Moreover, ozone can be used in the form of gas or liquid (Choi et al., 2001) which reverts back to atmospheric oxygen after a short period of treatment time leaving no residual contaminants in the soil. Goi and Trapido (2004) have reported the usefulness of ozone for the transformation of PAHs in contaminated soil where the intermediates generated were more soluble in the aqueous phase for easy biodegradation by microbes.
Kornmüller and Wiesmann (2003) studied ozonation kinetics of benzo[e]pyrene in oil/water-emulsions simulating the contaminated sites. Benzo[e]pyrene degradation rate constant for the ozonation process (1.02 min−1) in oil/water-emulsions system was even higher when compared to ozonation process involving dissolved benzo[e]pyrene in
water.
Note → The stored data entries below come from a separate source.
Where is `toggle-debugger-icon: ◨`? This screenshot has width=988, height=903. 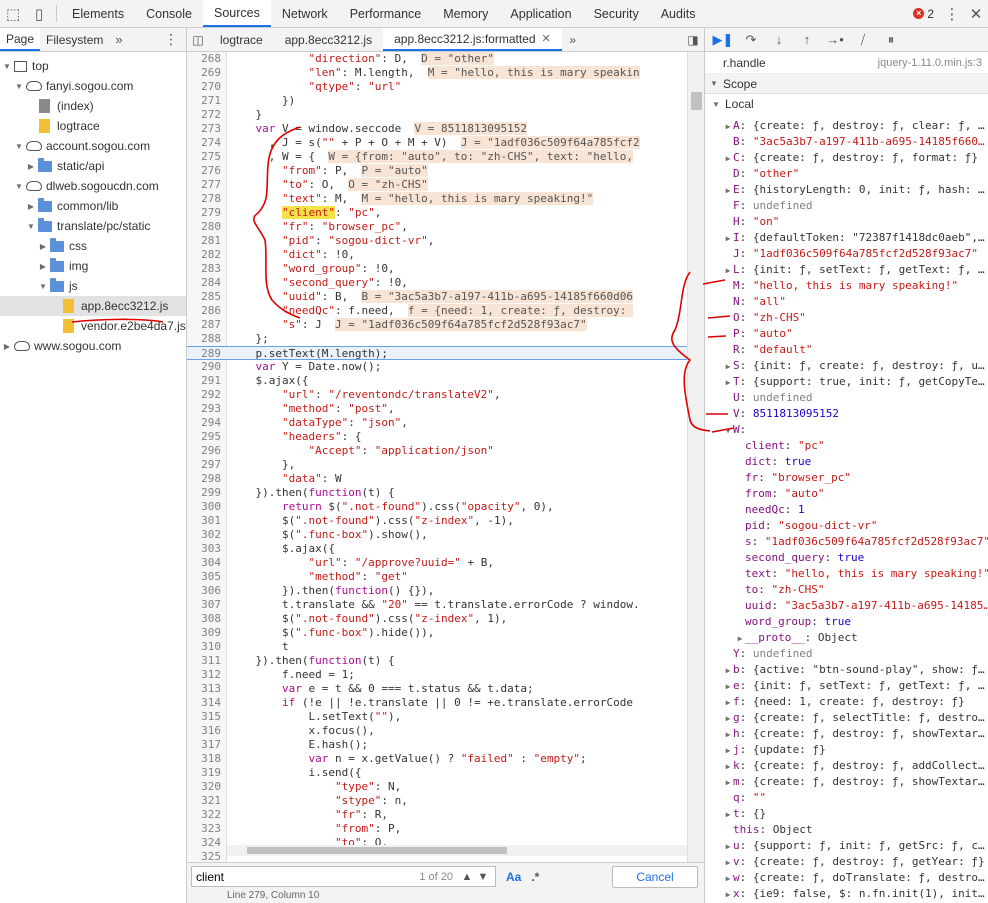
toggle-debugger-icon: ◨ is located at coordinates (693, 40).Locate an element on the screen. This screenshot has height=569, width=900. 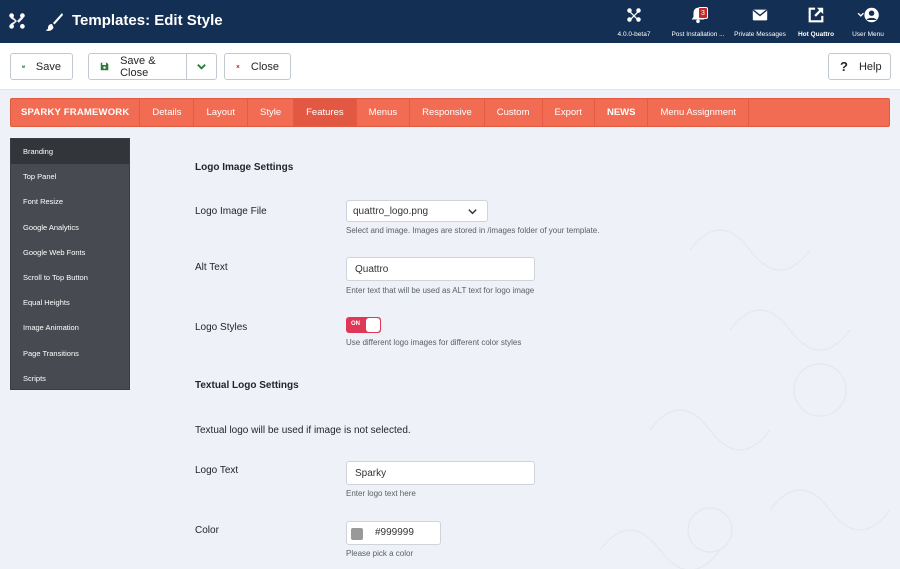
external-link-icon is located at coordinates (816, 15). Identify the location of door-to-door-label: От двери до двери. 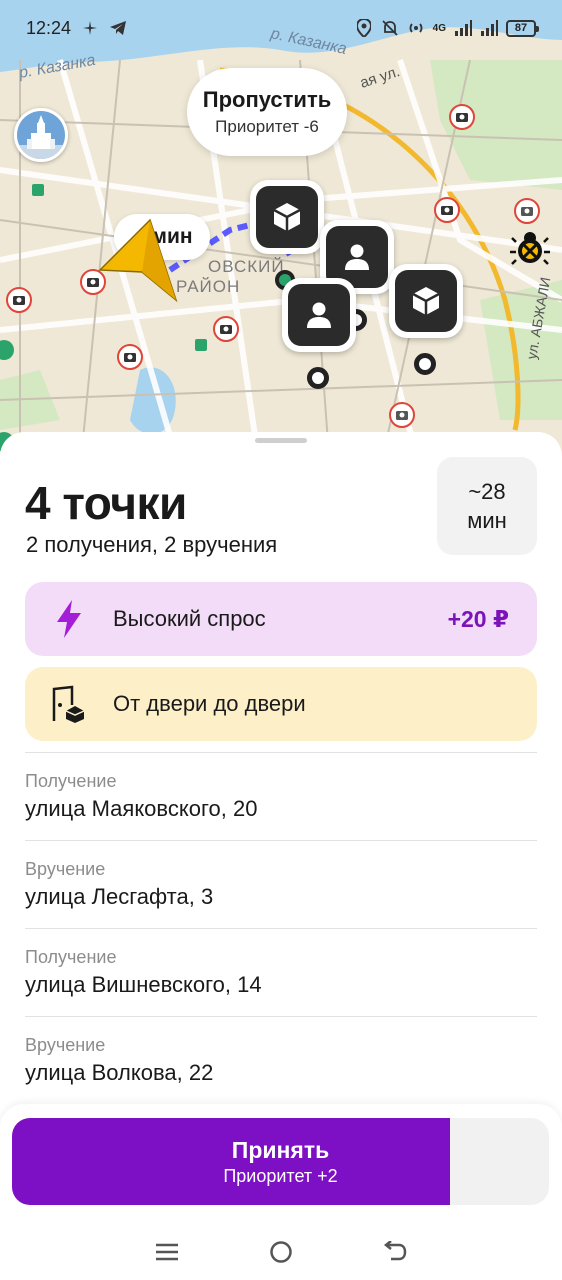
(210, 704).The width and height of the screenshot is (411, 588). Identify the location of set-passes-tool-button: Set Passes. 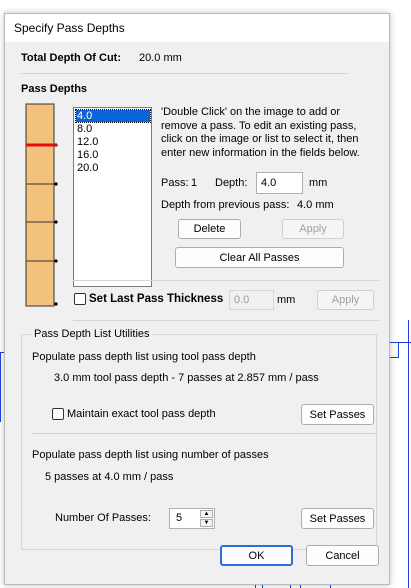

The results confirmed the applicability of ozone treatment in real contaminated site containing adsorbed PAHs in an inhomogeneous NAPL water mixture.
Bernal-Martínez et al. (2005) studied combined effect of anaerobic digestion with ozonation in removal of all 13 PAHs (including anthracene, pyrene, benzo[a]anthracene and chrysene) in an urban sludge. The authors observed improved PAH removal rate (61%) due to ozonation of anaerobically digested sludge, compared to untreated anaerobically digested sludge (50%). Moreover, PAH removal rate increased up to 81%
when hydrogen peroxide was added during ozonation. However, higher doses of ozone treatment from the optimal level (1.5 g l-1) did not improve PAH removal noticeably. In another recent study by the same group (Bernal-Martínez et al., 2007), combining ozonation with anaerobic digestion increased biodegradability or bioavailability of each PAH (12 PAHs comprising HMW and LMW), and removals were well correlated to the PAH solubility.
O’Mahony et al. (2006) studied the use of ozone for the removal of phenanthrene from several different soils, both individually and in combination with microbial biodegradation. These authors observed negative impact of water content of the soil in the ozone treatment efficiency, and more than 50% and 85% removal in phenanthrene levels was achieved in air-dried soil and sandy soils, respectively, when treated with ozone for 6 h at 20 ppm. However, pre-ozonation did not enhance (or even some time retarded) subsequent removal of phenanthrene in the soils; the authors attributed this effect due to the possible release of toxic intermediates in this soil during ozonation.